Top of Supplied material

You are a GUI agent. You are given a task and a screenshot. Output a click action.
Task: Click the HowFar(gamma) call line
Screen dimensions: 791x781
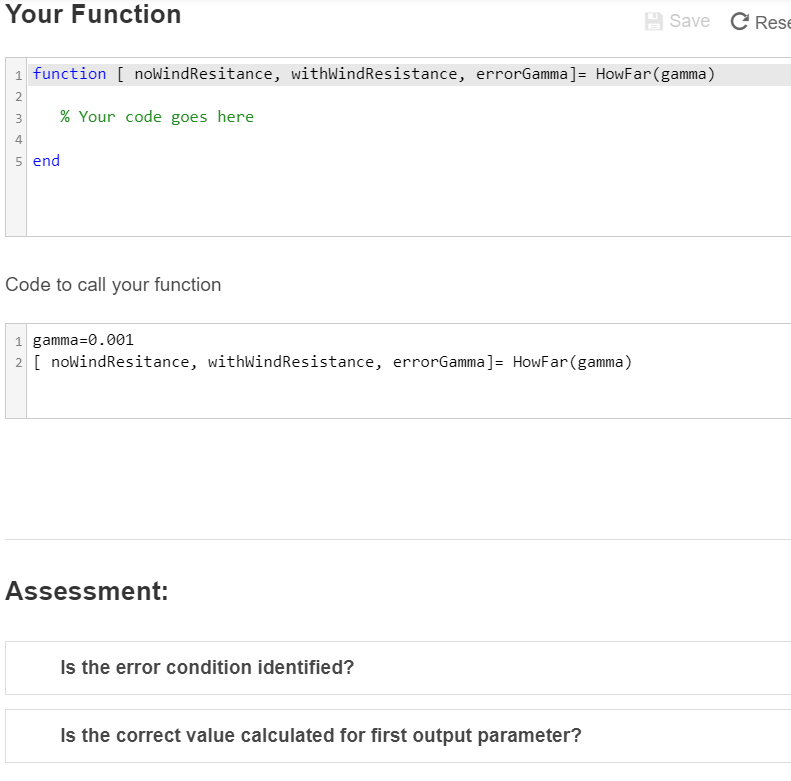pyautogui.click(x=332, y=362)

Bottom of Supplied material
Top of Supplied material

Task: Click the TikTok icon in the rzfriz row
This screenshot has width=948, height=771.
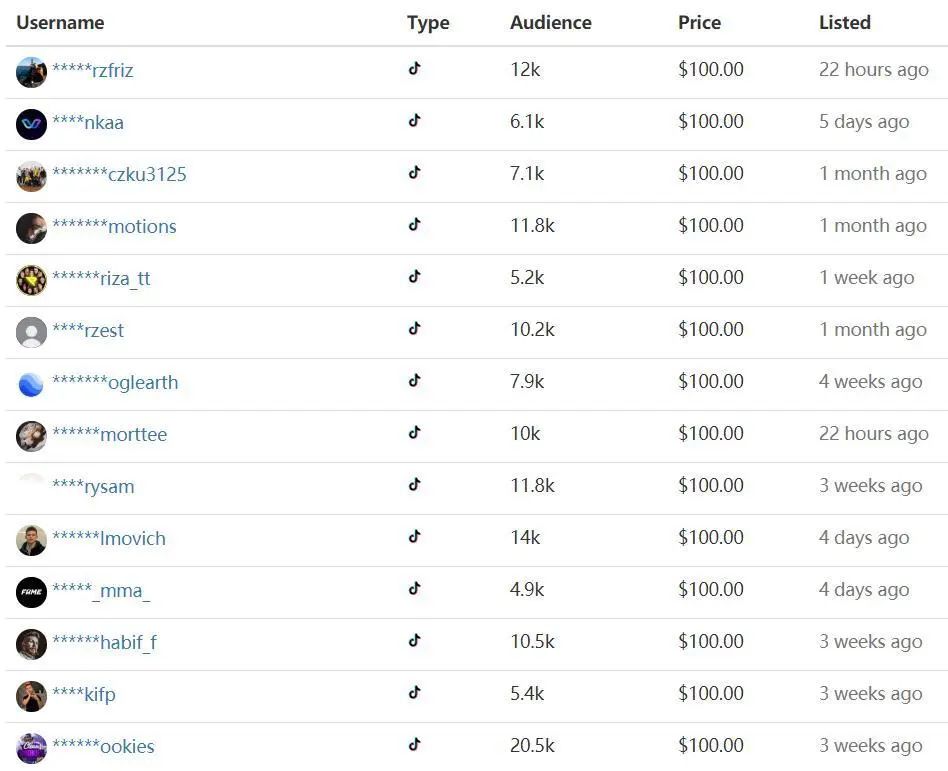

Bottom of Supplied material
Top of Supplied material

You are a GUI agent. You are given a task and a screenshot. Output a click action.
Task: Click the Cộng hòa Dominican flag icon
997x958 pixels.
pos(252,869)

Bottom of Supplied material

• [Exercise requirements]: Which lines in the data hold the string "icon"? Copy each of them.

• [Output for this exercise]:
Task: Click the TikTok icon in the rzfriz row
Task: Click the Cộng hòa Dominican flag icon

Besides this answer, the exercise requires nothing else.